>>>>>

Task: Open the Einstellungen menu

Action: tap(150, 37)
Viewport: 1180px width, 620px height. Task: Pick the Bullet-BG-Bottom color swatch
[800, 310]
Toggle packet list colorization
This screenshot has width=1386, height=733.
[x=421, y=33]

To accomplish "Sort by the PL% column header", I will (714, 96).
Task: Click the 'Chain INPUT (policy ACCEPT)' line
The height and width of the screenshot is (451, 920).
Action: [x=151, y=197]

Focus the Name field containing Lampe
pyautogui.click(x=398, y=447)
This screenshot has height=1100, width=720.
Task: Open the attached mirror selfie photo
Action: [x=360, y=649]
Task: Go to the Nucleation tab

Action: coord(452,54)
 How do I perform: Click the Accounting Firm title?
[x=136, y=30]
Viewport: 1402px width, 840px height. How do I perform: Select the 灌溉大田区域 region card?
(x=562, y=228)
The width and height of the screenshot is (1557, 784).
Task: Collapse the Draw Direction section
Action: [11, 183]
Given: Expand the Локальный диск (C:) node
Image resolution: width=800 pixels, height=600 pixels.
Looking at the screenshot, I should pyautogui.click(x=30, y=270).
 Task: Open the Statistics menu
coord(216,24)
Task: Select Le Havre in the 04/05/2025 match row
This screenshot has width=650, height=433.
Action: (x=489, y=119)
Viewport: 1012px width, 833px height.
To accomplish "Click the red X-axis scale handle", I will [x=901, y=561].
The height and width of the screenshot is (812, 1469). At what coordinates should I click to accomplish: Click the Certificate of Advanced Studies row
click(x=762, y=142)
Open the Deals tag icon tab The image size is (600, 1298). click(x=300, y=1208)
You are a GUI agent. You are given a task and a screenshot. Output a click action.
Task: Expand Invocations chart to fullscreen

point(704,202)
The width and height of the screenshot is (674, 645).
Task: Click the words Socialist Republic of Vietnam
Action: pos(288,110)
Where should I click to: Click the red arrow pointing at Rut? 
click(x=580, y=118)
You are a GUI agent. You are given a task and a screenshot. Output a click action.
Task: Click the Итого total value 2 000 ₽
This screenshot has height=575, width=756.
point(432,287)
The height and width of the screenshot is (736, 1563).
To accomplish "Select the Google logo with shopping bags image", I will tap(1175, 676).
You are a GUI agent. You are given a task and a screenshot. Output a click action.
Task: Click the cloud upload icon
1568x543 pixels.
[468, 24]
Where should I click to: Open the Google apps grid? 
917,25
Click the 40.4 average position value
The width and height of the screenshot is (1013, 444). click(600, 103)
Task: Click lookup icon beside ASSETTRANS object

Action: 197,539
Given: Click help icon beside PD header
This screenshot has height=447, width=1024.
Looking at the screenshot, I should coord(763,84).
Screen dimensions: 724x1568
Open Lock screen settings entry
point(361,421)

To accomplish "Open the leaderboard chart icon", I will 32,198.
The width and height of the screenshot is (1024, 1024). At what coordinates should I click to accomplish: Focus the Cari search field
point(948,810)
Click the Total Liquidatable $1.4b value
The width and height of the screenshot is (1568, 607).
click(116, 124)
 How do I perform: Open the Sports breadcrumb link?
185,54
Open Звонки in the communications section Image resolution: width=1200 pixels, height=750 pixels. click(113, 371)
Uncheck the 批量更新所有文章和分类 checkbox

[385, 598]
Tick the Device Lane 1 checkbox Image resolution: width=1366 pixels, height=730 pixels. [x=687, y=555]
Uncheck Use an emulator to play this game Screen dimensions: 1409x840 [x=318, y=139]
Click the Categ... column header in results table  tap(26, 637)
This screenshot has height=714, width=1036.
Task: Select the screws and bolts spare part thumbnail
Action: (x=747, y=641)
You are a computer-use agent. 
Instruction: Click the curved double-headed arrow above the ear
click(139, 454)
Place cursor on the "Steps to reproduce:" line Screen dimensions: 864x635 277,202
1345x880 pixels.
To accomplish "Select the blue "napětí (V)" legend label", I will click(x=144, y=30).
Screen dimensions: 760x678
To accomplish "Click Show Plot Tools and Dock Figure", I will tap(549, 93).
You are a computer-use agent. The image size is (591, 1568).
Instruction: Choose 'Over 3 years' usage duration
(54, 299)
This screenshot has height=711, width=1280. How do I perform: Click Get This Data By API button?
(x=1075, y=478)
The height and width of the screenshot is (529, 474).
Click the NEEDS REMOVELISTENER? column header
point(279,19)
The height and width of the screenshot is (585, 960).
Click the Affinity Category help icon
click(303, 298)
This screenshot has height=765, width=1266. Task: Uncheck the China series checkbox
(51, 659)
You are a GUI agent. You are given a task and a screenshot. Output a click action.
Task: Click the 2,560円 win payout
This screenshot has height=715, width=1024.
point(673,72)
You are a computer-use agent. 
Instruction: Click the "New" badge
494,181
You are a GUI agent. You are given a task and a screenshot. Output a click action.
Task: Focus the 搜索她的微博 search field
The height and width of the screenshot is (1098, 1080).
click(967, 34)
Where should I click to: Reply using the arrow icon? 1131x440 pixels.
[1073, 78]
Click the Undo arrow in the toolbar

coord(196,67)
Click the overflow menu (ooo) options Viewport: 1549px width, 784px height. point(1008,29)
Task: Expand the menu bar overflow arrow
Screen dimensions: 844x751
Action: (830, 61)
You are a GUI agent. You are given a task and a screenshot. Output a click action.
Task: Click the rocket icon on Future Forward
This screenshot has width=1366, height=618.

<<<<<

__WHAT TO DO__
Repeat the material word for word, with no line missing.

__EXERCISE ANSWER__
Task: Open the Einstellungen menu

Action: tap(150, 37)
Viewport: 1180px width, 620px height. Task: Pick the Bullet-BG-Bottom color swatch
[800, 310]
Toggle packet list colorization
This screenshot has width=1386, height=733.
[x=421, y=33]

To accomplish "Sort by the PL% column header", I will (714, 96).
Task: Click the 'Chain INPUT (policy ACCEPT)' line
The height and width of the screenshot is (451, 920).
Action: [x=151, y=197]

Focus the Name field containing Lampe
pyautogui.click(x=398, y=447)
This screenshot has height=1100, width=720.
Task: Open the attached mirror selfie photo
Action: [x=360, y=649]
Task: Go to the Nucleation tab

Action: coord(452,54)
 How do I perform: Click the Accounting Firm title?
[x=136, y=30]
Viewport: 1402px width, 840px height. How do I perform: Select the 灌溉大田区域 region card?
(x=562, y=228)
The width and height of the screenshot is (1557, 784).
Task: Collapse the Draw Direction section
Action: [11, 183]
Given: Expand the Локальный диск (C:) node
Image resolution: width=800 pixels, height=600 pixels.
Looking at the screenshot, I should pyautogui.click(x=30, y=270).
 Task: Open the Statistics menu
coord(216,24)
Task: Select Le Havre in the 04/05/2025 match row
This screenshot has width=650, height=433.
Action: (x=489, y=119)
Viewport: 1012px width, 833px height.
To accomplish "Click the red X-axis scale handle", I will [x=901, y=561].
The height and width of the screenshot is (812, 1469). At what coordinates should I click to accomplish: Click the Certificate of Advanced Studies row
click(x=762, y=142)
Open the Deals tag icon tab The image size is (600, 1298). click(x=300, y=1208)
You are a GUI agent. You are given a task and a screenshot. Output a click action.
Task: Expand Invocations chart to fullscreen

point(704,202)
The width and height of the screenshot is (674, 645).
Task: Click the words Socialist Republic of Vietnam
Action: pos(288,110)
Where should I click to: Click the red arrow pointing at Rut? 
click(x=580, y=118)
You are a GUI agent. You are given a task and a screenshot. Output a click action.
Task: Click the Итого total value 2 000 ₽
This screenshot has height=575, width=756.
point(432,287)
The height and width of the screenshot is (736, 1563).
To accomplish "Select the Google logo with shopping bags image", I will tap(1175, 676).
You are a GUI agent. You are given a task and a screenshot. Output a click action.
Task: Click the cloud upload icon
1568x543 pixels.
[468, 24]
Where should I click to: Open the Google apps grid? 
917,25
Click the 40.4 average position value
The width and height of the screenshot is (1013, 444). click(600, 103)
Task: Click lookup icon beside ASSETTRANS object

Action: 197,539
Given: Click help icon beside PD header
This screenshot has height=447, width=1024.
Looking at the screenshot, I should coord(763,84).
Screen dimensions: 724x1568
Open Lock screen settings entry
point(361,421)

To accomplish "Open the leaderboard chart icon", I will 32,198.
The width and height of the screenshot is (1024, 1024). At what coordinates should I click to accomplish: Focus the Cari search field
point(948,810)
Click the Total Liquidatable $1.4b value
The width and height of the screenshot is (1568, 607).
click(116, 124)
 How do I perform: Open the Sports breadcrumb link?
185,54
Open Звонки in the communications section Image resolution: width=1200 pixels, height=750 pixels. click(113, 371)
Uncheck the 批量更新所有文章和分类 checkbox

[385, 598]
Tick the Device Lane 1 checkbox Image resolution: width=1366 pixels, height=730 pixels. [x=687, y=555]
Uncheck Use an emulator to play this game Screen dimensions: 1409x840 [x=318, y=139]
Click the Categ... column header in results table  tap(26, 637)
This screenshot has height=714, width=1036.
Task: Select the screws and bolts spare part thumbnail
Action: (x=747, y=641)
You are a computer-use agent. 
Instruction: Click the curved double-headed arrow above the ear
click(139, 454)
Place cursor on the "Steps to reproduce:" line Screen dimensions: 864x635 277,202
1345x880 pixels.
To accomplish "Select the blue "napětí (V)" legend label", I will click(x=144, y=30).
Screen dimensions: 760x678
To accomplish "Click Show Plot Tools and Dock Figure", I will tap(549, 93).
You are a computer-use agent. The image size is (591, 1568).
Instruction: Choose 'Over 3 years' usage duration
(54, 299)
This screenshot has height=711, width=1280. How do I perform: Click Get This Data By API button?
(x=1075, y=478)
The height and width of the screenshot is (529, 474).
Click the NEEDS REMOVELISTENER? column header
point(279,19)
The height and width of the screenshot is (585, 960).
Click the Affinity Category help icon
click(303, 298)
This screenshot has height=765, width=1266. Task: Uncheck the China series checkbox
(51, 659)
You are a GUI agent. You are given a task and a screenshot. Output a click action.
Task: Click the 2,560円 win payout
This screenshot has height=715, width=1024.
point(673,72)
You are a computer-use agent. 
Instruction: Click the "New" badge
494,181
You are a GUI agent. You are given a task and a screenshot. Output a click action.
Task: Focus the 搜索她的微博 search field
The height and width of the screenshot is (1098, 1080).
click(967, 34)
Where should I click to: Reply using the arrow icon? 1131x440 pixels.
[1073, 78]
Click the Undo arrow in the toolbar

coord(196,67)
Click the overflow menu (ooo) options Viewport: 1549px width, 784px height. point(1008,29)
Task: Expand the menu bar overflow arrow
Screen dimensions: 844x751
Action: (830, 61)
You are a GUI agent. You are given a task and a screenshot. Output a click action.
Task: Click the rocket icon on Future Forward
This screenshot has width=1366, height=618.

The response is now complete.